■ RECORDED DATA:
◆ ◆ ◆ ◆ ◆ ◆ ◆

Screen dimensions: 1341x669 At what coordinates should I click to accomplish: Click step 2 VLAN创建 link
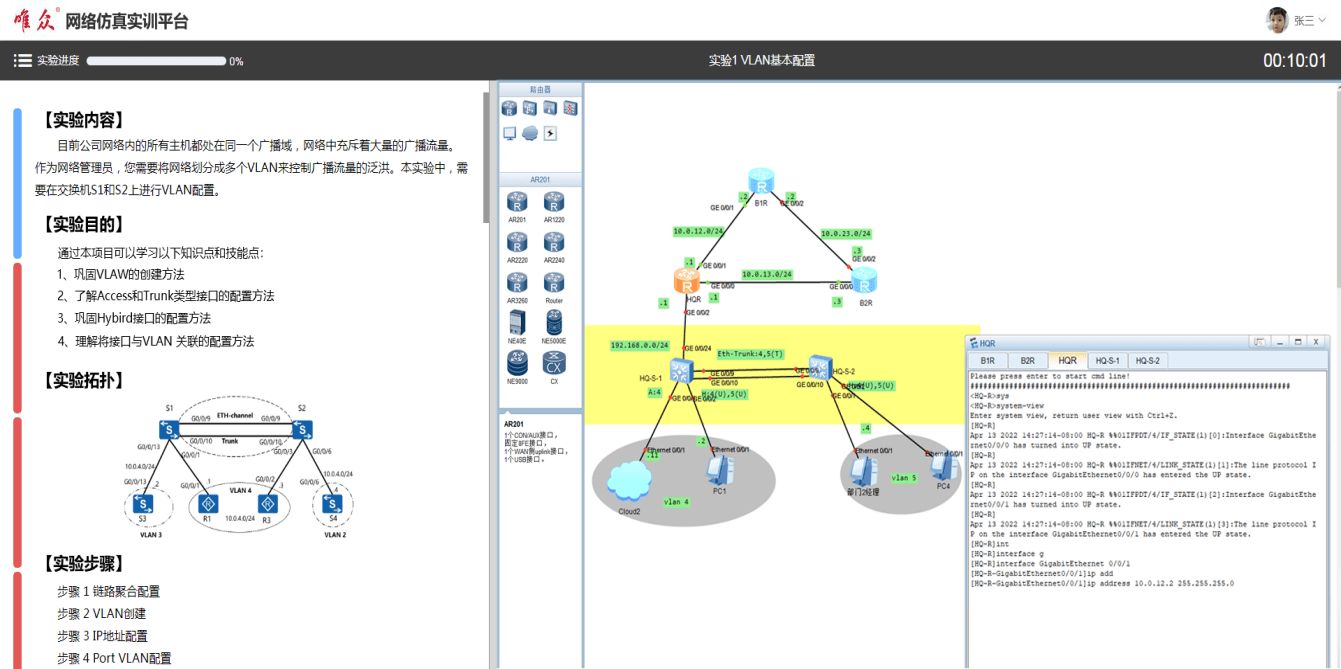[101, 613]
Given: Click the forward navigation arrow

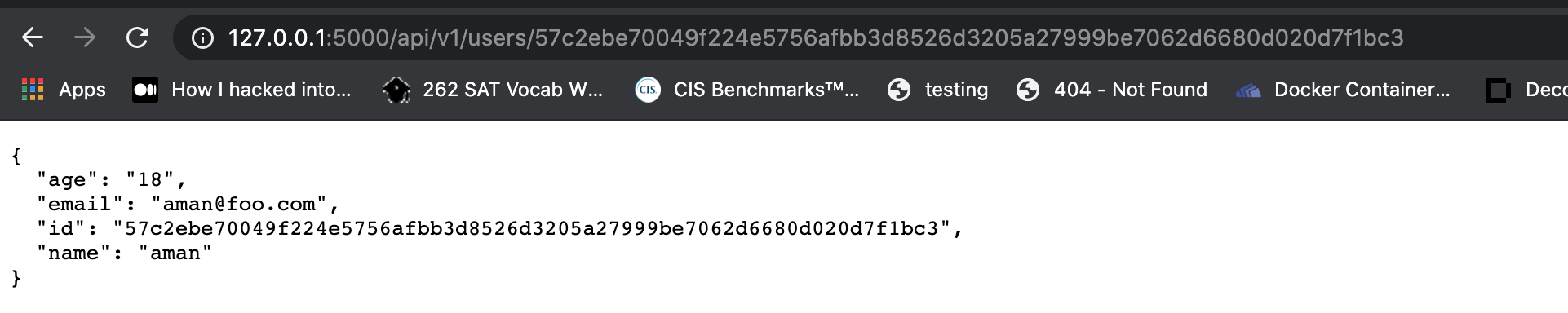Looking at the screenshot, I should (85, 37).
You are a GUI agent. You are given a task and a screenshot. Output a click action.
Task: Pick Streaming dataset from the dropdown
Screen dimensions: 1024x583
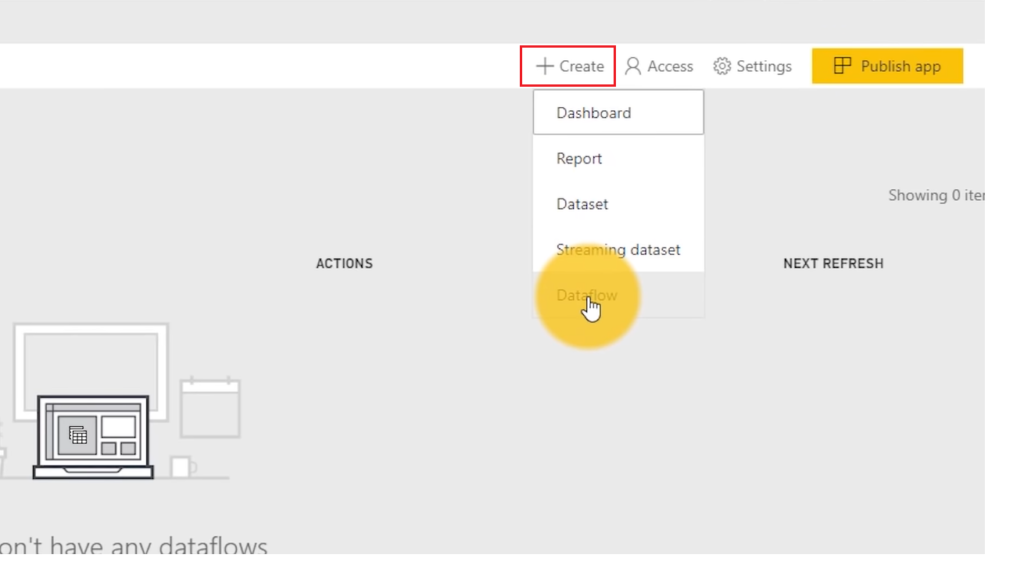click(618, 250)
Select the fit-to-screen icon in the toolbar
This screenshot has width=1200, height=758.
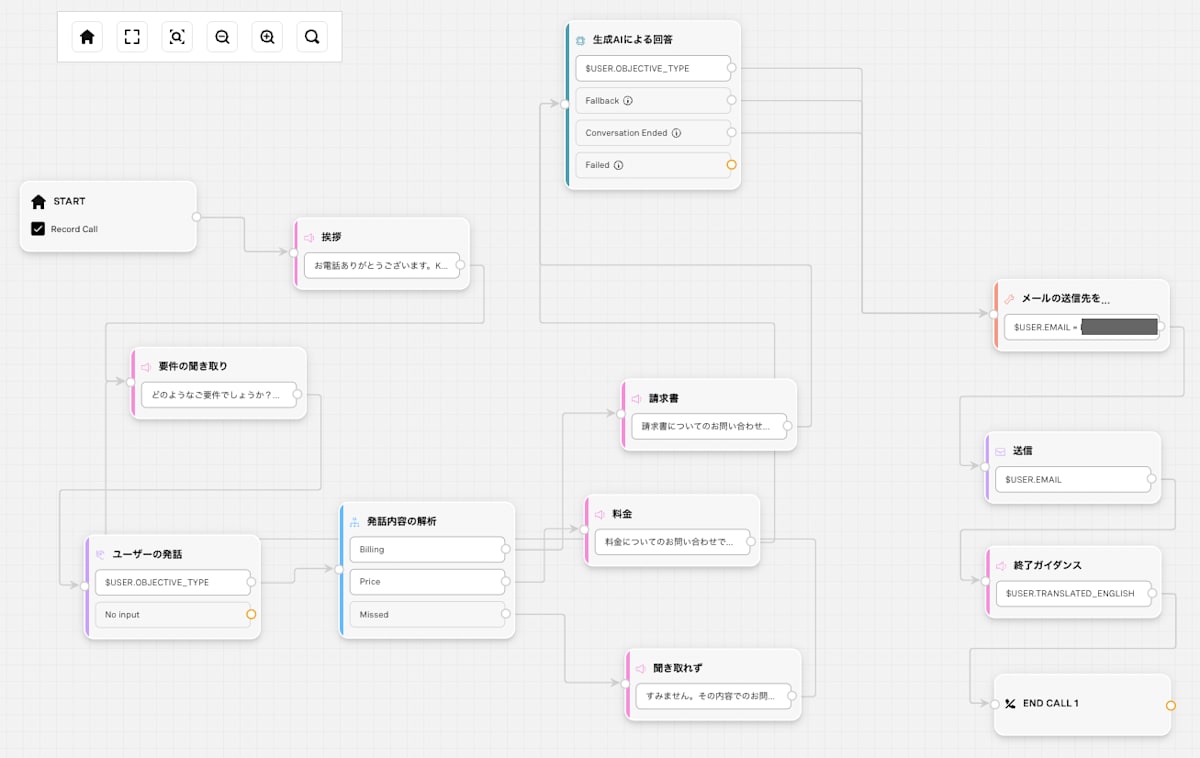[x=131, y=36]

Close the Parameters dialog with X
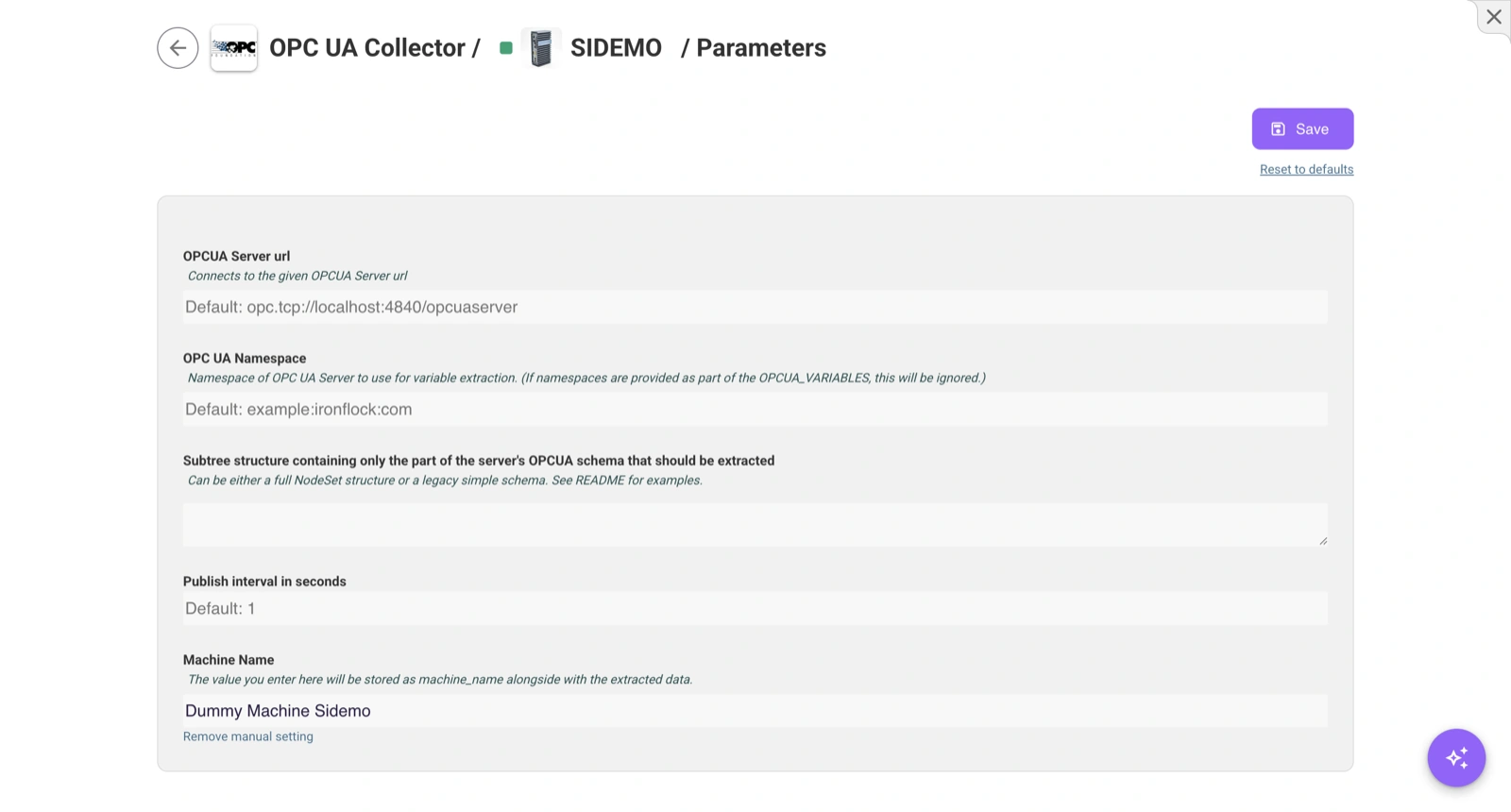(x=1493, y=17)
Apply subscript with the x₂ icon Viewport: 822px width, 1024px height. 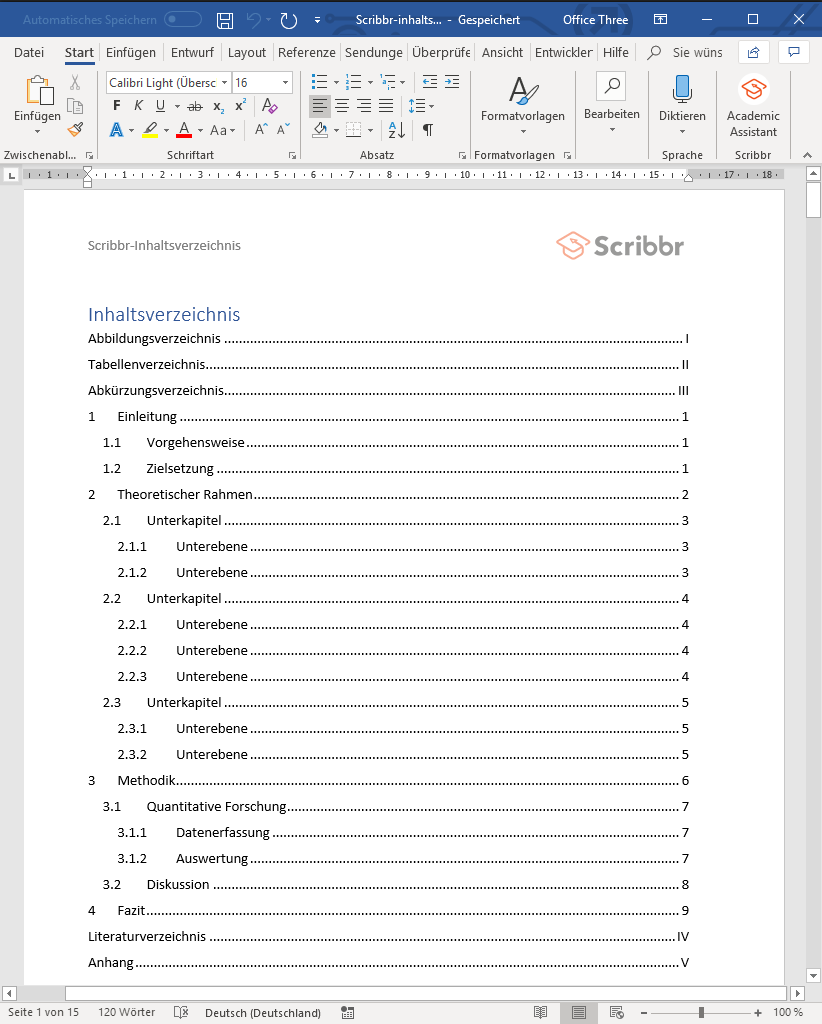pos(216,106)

◆ ◆ ◆ ◆ ◆ ◆ ◆

■ REQUIREMENT: Reproduce the records word for word, from their start through the line that contains "click(618, 250)", and omit the pictures from your answer.

■ OUTPUT FOR THIS EXERCISE:
Screen dimensions: 1341x669 At what coordinates should I click to accomplish: Click step 2 VLAN创建 link
[101, 613]
Given: Click the forward navigation arrow

Looking at the screenshot, I should (85, 37).
You are a GUI agent. You are given a task and a screenshot. Output a click action.
Task: Pick Streaming dataset from the dropdown
Screen dimensions: 1024x583
click(618, 250)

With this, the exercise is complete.